A day working at home and, intermittently but determinedly, reading Ian McEwen‘s novel Solar, which I finished literally as the sun touched the western horizon, scratched by high-flying jets making good the huge global travel deficit of the past week. But the extraordinary silence in Barnes continues, with the air traffic taking off westwards, I assume.
Many, many years ago, perhaps in 1987, I did a multiple review of novels that addressed green issues, in Green Pages, most of which weren’t that great. But I found Solar really ‘sticky’, not least as the first novel that I know that has name-checked such iconic figures in our landscape as James Lovelock, Stewart Brand, Tim Flannery, Jared Diamond and Paul Ehrlich. The ending of Solar really got me – though the Stones are playing as I write this, rather than the Kinks.

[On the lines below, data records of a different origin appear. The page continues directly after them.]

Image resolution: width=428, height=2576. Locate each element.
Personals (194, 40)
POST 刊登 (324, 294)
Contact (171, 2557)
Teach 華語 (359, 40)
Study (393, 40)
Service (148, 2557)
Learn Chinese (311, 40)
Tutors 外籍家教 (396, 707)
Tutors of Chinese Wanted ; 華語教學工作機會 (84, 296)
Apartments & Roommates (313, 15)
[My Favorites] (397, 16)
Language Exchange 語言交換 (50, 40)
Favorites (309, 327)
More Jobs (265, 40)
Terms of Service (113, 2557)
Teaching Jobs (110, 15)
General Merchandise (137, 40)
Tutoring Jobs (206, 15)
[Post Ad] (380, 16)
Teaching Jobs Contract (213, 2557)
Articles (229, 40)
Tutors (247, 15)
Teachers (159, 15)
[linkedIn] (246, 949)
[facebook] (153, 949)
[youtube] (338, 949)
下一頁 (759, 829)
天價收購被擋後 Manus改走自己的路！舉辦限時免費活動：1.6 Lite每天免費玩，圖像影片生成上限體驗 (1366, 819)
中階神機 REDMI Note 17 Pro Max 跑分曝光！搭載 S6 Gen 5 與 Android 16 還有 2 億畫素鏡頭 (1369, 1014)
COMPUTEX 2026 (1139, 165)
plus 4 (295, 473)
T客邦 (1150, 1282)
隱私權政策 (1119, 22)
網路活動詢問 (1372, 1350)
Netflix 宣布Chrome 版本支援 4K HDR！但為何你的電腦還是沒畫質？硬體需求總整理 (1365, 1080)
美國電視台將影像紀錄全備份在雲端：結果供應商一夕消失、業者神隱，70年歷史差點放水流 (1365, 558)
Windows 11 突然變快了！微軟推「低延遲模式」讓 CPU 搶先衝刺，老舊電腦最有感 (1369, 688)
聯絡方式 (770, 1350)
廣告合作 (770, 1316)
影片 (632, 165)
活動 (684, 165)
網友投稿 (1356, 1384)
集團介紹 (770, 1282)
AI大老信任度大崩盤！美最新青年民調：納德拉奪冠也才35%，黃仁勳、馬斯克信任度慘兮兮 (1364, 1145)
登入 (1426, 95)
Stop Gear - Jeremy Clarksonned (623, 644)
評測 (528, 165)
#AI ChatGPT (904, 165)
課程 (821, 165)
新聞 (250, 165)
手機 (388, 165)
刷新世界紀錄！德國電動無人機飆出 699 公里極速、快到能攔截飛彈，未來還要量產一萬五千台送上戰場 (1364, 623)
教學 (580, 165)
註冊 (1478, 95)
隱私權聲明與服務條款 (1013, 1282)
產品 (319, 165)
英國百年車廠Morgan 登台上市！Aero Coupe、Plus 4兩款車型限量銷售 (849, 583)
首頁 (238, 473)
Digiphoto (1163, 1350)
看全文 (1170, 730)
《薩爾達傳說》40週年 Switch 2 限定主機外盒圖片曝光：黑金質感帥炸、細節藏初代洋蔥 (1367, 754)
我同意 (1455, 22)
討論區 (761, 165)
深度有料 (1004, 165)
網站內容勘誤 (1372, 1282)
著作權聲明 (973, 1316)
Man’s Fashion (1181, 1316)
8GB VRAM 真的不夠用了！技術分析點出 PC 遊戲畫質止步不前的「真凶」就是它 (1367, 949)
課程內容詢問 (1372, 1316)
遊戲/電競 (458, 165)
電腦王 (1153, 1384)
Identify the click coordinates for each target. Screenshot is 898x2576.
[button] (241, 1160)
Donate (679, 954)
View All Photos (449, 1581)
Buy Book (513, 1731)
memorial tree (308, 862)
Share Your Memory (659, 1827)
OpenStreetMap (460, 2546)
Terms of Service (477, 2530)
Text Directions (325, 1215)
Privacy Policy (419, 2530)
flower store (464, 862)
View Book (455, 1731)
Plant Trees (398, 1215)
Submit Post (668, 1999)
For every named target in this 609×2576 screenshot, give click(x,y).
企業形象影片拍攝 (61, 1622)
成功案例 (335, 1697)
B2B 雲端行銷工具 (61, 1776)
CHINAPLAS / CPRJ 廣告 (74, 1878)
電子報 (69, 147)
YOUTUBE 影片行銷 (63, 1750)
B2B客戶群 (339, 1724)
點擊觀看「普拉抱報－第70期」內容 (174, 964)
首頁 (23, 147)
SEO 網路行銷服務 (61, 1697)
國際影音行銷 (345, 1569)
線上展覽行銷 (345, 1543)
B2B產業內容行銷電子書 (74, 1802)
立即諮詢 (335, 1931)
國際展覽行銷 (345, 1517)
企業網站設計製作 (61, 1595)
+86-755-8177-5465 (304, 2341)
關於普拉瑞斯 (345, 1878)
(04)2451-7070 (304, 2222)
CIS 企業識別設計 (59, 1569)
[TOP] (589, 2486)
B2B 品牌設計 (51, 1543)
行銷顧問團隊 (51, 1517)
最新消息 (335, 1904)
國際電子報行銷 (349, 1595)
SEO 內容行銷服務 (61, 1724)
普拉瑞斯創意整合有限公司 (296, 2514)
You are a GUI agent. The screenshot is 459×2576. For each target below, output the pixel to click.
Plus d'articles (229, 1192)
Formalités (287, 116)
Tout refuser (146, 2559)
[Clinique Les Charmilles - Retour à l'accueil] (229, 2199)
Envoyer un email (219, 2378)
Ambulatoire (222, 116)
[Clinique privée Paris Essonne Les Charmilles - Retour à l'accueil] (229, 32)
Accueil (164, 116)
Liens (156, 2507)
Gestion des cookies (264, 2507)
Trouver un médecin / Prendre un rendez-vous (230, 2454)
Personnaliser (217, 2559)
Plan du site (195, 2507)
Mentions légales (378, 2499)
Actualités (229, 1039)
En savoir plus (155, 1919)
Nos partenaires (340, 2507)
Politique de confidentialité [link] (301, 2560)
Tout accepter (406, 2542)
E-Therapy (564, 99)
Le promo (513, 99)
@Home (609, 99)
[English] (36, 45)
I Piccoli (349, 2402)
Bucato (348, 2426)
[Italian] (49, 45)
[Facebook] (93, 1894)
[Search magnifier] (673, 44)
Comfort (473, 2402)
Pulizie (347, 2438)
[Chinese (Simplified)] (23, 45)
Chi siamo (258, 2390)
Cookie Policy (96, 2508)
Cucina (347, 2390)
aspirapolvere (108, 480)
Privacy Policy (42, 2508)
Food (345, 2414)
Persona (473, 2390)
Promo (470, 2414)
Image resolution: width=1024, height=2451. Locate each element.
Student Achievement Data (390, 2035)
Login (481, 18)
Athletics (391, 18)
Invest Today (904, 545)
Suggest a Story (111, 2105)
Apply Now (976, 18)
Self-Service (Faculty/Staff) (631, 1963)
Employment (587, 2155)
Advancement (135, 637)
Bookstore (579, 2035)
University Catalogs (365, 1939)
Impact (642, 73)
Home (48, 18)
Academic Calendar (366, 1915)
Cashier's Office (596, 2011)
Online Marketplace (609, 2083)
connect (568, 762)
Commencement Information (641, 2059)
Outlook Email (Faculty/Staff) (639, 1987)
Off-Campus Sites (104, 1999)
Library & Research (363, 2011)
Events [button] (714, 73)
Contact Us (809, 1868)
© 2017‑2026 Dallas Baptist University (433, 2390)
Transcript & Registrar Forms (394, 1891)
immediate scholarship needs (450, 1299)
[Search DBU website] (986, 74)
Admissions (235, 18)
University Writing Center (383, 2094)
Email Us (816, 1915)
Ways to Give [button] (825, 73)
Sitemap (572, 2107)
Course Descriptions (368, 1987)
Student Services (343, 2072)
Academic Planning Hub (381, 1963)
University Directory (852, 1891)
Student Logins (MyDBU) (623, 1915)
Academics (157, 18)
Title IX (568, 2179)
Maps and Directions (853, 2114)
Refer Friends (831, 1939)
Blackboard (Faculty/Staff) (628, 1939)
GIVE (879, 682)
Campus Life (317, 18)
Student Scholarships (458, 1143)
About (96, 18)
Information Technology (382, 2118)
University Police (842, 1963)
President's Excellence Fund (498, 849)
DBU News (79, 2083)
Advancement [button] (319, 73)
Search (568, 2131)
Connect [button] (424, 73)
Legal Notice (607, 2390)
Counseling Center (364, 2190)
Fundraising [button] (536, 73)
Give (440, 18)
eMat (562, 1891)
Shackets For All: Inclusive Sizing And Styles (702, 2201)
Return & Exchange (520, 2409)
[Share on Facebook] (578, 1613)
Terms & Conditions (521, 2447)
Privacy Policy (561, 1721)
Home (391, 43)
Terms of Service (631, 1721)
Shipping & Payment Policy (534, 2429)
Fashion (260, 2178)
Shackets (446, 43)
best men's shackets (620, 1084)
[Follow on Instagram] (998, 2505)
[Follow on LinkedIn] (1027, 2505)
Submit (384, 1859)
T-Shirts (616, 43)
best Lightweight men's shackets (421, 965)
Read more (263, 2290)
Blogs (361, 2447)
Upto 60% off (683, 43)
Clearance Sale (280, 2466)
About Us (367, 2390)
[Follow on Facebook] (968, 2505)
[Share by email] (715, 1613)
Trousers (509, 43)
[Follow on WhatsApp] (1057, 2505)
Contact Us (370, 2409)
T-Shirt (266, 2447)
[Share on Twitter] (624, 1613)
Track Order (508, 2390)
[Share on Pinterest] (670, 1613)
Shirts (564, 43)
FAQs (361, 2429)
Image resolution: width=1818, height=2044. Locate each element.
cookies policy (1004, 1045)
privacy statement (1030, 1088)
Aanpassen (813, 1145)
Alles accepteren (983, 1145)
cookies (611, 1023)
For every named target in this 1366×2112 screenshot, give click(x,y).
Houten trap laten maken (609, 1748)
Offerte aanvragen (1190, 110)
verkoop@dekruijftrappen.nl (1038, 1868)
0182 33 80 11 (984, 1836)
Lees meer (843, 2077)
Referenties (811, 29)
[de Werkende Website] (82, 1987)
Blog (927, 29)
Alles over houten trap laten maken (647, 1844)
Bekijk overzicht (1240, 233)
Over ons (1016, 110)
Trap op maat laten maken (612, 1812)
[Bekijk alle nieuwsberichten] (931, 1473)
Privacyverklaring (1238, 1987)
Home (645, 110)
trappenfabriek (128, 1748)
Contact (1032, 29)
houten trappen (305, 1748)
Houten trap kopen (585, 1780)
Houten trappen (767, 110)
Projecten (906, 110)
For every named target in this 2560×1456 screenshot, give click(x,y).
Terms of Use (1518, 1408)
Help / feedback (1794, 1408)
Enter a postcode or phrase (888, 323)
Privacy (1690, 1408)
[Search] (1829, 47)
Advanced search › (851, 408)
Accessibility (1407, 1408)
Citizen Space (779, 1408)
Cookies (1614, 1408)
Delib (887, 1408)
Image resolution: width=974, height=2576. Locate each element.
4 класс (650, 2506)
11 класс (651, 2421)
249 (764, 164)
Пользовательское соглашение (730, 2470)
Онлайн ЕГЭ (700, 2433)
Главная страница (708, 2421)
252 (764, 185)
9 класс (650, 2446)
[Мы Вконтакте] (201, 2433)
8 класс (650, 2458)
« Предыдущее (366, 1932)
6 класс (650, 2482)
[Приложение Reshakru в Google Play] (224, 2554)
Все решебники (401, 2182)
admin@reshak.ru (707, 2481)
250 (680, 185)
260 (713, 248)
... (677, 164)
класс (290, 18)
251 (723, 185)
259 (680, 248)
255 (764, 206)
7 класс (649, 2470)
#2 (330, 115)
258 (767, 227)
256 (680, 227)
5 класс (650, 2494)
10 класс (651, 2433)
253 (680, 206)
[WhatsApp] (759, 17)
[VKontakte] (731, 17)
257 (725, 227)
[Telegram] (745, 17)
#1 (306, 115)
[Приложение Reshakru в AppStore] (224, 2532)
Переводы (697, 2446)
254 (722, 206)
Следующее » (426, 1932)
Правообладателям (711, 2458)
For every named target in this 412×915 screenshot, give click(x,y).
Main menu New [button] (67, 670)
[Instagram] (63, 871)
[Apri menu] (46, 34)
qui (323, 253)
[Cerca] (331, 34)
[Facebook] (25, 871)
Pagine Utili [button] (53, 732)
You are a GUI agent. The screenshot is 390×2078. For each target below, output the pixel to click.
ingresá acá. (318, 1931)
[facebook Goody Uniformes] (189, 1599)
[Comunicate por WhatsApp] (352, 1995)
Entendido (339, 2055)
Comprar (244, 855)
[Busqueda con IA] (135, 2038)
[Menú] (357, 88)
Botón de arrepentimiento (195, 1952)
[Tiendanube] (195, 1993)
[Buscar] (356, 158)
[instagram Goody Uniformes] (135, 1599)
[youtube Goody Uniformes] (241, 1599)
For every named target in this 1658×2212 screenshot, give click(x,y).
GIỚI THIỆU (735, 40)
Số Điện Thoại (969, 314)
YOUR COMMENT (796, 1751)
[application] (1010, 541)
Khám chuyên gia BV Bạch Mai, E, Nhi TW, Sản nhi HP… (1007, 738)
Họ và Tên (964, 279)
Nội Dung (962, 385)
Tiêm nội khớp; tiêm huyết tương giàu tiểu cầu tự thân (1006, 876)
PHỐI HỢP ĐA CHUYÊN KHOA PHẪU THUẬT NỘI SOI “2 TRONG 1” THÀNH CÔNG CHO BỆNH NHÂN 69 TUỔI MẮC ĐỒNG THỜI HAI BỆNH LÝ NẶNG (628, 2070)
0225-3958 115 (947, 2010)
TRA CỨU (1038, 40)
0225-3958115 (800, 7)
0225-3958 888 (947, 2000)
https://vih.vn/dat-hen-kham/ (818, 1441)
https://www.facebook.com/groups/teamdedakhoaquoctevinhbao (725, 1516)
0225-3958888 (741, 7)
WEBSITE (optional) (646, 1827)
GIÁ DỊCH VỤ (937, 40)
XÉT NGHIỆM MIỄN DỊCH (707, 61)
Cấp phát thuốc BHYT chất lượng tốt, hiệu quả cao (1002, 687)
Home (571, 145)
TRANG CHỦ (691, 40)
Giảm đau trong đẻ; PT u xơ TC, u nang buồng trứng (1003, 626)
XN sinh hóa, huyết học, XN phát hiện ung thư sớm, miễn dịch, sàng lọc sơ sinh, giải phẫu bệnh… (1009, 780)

Was interested to see the National Renewable Energy Laboratory (NREL) in Golden, Colorado, featuring fairly prominently in the story. I visited them in 1981, when they were the Solar Energy Research Institute (SERI) and Denis hayes was still a Director, for a few days more before Ronald Reagan began to dismantle Jimmy Carter’s solar efforts. (Interested to see on the NREL website today, the home page features – on a 3-image rotator – a photo of Denis speaking in 1970.)
My meeting was Denis was a key reason why nine years later Denis kindly invited me to join the International Board of Earth Day 1990, an initiative whose fortieth anniversary we celebrate today.